La nostra birra sarà diversa ed unica in quanto AGRICOLA, quindi territoriale in senso stretto, non in quanto ARTIGIANALE in sé e per sé. E’ questo il cambio di passo che secondo noi va dato in questo momento.

La prima malteria in Italia che è già in grado di rispondere a questa esigenza, lavorando con tutto il “know how” necessario per la produzione di un malto altamente qualitativo è frutto del lavoro del CO.BI. Questo è un fatto chiaro ed assodato.

Progetto Birrai in Maremma

Autore: Pier Paolo, 03 15th, 2010

Proprio come l’uva per il vino, cosi l’orzo per la birra è il punto di partenza per arrivare a produrre una bevanda di qualità. Lo sforzo maggiore starà quindi nel riuscire a ottenere un orzo idoneo per il malto  che riesca ad  esprimere al meglio il suo territorio.
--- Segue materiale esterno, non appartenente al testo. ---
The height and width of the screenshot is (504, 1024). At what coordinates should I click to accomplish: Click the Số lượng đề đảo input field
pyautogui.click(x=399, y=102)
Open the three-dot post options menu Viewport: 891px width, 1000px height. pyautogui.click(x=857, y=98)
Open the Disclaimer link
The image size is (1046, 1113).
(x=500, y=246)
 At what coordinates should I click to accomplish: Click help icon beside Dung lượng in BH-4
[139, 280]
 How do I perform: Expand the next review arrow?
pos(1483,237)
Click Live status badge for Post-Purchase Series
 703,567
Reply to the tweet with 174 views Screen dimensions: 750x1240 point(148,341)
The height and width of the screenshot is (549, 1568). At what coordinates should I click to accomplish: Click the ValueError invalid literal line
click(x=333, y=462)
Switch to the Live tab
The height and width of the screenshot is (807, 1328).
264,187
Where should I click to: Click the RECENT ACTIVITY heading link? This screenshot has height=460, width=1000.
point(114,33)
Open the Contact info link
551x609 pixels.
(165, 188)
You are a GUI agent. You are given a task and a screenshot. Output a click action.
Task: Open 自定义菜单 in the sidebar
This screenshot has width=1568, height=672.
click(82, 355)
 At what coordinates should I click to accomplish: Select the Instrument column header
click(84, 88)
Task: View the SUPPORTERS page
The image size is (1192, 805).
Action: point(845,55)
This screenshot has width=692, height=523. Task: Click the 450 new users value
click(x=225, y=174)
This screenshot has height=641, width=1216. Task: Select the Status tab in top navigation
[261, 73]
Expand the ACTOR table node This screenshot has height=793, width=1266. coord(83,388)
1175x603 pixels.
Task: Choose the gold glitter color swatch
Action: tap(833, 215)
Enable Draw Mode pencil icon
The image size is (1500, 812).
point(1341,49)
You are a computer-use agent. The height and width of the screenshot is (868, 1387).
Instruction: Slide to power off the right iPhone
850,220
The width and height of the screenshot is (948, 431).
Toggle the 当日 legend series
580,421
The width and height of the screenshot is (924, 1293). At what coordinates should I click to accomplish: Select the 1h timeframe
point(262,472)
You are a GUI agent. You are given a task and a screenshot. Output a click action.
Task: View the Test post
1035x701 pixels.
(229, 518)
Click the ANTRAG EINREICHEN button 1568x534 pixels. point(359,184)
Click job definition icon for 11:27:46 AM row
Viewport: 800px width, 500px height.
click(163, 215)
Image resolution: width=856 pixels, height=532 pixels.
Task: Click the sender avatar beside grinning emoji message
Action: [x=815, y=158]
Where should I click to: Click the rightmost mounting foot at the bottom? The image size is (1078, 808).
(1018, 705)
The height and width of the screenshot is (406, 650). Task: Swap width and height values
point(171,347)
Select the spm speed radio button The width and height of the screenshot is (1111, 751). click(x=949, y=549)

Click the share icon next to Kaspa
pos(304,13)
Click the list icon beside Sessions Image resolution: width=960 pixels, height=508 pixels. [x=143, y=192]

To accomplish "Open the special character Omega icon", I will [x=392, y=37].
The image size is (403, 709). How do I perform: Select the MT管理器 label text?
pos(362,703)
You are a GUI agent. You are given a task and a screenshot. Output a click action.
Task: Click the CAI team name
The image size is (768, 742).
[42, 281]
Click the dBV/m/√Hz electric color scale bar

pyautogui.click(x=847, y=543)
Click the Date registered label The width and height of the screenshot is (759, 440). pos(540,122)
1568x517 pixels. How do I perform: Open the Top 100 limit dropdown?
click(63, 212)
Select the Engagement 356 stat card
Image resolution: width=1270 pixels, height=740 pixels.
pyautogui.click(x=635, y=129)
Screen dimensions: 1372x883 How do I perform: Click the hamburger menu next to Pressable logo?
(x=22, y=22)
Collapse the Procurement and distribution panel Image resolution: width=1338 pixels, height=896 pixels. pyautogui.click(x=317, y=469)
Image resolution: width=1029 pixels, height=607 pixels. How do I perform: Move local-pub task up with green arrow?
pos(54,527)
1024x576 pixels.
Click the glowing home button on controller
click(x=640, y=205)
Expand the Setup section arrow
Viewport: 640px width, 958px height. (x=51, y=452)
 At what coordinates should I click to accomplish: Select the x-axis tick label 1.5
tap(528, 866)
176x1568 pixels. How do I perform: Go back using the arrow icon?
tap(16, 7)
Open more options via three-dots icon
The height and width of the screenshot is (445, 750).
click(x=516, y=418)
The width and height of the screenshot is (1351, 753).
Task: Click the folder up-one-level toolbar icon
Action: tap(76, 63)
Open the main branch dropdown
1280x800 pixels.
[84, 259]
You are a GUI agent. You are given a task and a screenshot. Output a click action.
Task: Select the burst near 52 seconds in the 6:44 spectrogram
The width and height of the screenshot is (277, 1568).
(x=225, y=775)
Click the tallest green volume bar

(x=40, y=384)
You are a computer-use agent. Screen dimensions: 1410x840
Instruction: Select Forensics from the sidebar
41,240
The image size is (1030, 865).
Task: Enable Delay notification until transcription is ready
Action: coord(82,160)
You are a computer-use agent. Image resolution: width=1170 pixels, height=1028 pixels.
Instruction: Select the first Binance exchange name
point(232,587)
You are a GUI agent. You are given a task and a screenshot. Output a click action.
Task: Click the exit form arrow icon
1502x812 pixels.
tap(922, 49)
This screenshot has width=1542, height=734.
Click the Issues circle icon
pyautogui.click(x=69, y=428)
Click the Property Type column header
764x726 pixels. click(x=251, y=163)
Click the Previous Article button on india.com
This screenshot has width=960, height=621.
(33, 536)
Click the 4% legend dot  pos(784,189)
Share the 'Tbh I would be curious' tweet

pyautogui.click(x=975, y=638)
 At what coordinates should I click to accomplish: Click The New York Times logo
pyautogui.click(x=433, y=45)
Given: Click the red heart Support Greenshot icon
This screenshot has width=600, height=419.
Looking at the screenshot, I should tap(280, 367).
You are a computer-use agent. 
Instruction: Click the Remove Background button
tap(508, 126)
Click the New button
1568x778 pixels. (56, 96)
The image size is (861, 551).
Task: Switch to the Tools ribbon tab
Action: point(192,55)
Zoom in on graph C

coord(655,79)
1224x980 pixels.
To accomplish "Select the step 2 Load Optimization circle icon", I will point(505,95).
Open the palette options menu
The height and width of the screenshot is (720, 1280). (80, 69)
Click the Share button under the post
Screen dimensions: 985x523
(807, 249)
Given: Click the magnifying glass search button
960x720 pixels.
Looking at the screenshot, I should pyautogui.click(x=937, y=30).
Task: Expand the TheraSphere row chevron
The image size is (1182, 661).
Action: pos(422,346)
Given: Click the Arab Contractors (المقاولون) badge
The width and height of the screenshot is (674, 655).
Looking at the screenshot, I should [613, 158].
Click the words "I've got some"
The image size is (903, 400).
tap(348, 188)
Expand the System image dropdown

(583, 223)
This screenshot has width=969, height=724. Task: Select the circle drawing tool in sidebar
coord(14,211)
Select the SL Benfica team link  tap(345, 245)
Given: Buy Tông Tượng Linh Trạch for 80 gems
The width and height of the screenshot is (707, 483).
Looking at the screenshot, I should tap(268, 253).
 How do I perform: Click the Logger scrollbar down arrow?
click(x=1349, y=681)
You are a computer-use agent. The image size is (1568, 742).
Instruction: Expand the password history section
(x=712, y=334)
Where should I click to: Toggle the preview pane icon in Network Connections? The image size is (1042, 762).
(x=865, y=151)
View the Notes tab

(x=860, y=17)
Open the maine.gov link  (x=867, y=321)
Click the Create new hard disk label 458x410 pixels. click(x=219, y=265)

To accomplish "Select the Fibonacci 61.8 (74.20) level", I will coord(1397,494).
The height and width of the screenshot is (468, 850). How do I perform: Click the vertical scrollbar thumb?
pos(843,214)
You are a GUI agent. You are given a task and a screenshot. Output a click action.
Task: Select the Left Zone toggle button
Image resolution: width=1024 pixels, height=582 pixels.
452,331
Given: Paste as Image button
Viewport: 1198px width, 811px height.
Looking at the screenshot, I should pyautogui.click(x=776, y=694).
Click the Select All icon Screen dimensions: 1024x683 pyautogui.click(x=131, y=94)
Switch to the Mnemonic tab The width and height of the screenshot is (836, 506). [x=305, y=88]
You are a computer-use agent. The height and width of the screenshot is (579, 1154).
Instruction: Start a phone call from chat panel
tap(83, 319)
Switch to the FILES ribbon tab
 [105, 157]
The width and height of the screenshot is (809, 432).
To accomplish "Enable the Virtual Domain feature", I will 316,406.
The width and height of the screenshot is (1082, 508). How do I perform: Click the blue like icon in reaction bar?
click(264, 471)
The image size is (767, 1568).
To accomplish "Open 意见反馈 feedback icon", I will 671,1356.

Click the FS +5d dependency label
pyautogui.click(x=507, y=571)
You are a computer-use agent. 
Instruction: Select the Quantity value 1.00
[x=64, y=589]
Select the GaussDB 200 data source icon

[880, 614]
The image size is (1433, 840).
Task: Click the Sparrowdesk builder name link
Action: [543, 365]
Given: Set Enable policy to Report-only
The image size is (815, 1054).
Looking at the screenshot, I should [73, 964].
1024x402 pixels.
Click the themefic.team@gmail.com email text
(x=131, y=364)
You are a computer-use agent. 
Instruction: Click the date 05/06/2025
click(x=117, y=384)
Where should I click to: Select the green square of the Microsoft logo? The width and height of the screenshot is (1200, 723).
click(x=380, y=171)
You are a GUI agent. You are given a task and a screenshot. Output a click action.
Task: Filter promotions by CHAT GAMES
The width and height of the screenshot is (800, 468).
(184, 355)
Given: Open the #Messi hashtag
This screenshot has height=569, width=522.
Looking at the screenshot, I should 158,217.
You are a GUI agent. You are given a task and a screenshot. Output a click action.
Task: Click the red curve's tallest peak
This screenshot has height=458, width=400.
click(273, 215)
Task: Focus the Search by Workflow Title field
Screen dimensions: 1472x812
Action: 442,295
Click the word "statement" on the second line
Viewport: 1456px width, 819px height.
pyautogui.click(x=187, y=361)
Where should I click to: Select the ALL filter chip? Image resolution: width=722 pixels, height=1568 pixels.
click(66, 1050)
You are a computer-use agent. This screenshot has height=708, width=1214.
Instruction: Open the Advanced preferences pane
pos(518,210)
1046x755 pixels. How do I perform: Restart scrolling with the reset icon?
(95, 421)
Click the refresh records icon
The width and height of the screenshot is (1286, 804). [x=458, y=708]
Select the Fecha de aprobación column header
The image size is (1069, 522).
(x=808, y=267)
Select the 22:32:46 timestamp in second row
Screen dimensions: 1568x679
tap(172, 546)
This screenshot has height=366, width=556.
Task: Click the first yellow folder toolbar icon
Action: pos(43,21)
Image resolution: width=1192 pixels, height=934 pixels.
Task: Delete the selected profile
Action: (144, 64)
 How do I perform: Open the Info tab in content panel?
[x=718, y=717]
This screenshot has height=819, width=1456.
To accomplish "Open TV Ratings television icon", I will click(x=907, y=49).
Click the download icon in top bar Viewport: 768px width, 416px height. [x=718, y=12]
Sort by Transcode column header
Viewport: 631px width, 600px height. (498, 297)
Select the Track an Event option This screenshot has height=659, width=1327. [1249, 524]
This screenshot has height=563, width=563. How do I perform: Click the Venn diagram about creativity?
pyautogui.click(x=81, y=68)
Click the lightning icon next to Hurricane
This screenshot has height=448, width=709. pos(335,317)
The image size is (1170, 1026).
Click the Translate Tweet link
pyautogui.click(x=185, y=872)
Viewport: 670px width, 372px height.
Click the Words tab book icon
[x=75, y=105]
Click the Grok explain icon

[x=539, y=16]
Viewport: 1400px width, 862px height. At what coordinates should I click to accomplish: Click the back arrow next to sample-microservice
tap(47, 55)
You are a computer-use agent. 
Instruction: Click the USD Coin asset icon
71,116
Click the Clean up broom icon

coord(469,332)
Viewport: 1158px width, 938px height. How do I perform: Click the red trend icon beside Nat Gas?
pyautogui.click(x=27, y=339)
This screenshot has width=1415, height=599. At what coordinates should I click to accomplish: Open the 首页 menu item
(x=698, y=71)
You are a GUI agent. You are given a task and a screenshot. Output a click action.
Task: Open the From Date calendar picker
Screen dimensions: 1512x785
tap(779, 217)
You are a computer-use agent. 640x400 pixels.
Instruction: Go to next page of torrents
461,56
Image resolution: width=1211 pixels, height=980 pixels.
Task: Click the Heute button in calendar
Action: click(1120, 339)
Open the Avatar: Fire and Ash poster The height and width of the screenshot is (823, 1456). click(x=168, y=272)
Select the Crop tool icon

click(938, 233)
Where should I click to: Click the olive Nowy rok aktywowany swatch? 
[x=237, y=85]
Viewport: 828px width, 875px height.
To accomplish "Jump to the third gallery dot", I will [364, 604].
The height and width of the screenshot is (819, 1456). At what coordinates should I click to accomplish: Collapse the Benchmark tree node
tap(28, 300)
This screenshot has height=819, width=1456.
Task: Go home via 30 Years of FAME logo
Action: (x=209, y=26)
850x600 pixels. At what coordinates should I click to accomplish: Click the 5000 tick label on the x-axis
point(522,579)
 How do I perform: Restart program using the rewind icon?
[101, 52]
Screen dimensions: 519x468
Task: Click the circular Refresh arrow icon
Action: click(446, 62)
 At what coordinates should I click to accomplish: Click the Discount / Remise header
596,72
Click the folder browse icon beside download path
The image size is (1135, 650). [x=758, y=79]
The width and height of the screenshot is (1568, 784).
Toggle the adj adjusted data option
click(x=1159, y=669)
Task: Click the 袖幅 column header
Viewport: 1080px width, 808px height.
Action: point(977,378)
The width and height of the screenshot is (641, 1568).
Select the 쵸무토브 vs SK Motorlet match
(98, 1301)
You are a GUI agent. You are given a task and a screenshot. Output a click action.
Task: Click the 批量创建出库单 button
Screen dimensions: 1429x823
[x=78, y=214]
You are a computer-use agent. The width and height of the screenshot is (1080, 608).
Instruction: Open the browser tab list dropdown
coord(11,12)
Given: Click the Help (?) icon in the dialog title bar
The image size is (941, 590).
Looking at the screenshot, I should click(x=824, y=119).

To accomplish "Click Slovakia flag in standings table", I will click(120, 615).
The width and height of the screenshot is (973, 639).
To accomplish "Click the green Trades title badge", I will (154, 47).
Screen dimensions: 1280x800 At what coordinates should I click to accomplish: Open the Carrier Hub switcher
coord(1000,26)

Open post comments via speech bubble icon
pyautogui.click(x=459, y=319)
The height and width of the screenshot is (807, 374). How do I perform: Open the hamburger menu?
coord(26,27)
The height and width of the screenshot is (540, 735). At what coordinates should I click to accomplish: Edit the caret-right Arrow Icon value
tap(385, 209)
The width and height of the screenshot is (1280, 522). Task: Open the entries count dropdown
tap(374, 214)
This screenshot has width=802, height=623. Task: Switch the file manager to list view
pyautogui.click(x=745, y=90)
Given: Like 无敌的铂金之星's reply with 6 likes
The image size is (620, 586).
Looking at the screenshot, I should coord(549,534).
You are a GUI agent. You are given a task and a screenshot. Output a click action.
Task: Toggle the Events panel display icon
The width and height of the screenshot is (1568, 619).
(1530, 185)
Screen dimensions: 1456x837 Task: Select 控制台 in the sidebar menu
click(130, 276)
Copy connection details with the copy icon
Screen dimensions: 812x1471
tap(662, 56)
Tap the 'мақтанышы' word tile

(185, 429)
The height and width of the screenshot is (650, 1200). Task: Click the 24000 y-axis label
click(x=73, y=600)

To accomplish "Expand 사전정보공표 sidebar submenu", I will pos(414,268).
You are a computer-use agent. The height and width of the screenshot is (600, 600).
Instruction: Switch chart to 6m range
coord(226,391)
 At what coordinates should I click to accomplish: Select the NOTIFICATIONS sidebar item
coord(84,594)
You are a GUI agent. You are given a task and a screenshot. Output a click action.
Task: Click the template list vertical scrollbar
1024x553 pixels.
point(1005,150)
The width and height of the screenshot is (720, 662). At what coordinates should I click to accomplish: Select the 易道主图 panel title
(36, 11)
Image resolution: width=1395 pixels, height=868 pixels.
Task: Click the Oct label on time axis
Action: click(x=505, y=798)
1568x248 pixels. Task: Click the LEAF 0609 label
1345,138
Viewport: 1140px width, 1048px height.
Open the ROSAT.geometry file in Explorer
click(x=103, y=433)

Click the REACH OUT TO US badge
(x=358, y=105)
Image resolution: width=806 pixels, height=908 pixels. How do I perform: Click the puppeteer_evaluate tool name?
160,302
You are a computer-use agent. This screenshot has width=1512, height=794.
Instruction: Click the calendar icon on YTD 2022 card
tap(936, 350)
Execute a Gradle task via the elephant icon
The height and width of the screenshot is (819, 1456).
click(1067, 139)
Per questo motivo abbiamo individuato un terreno all’interno del Parco Naturale dell’Uccellina nel cuore della Maremma Toscana dove verrà prodotto il nostro orzo, destinato a dar vita alla nostra birra. Inoltre abbiamo deciso di piantare 5 tipologie differenti di luppolo, in modo da chiudere il ciclo di produzione dei nostri prodotti all’interno dell’azienda.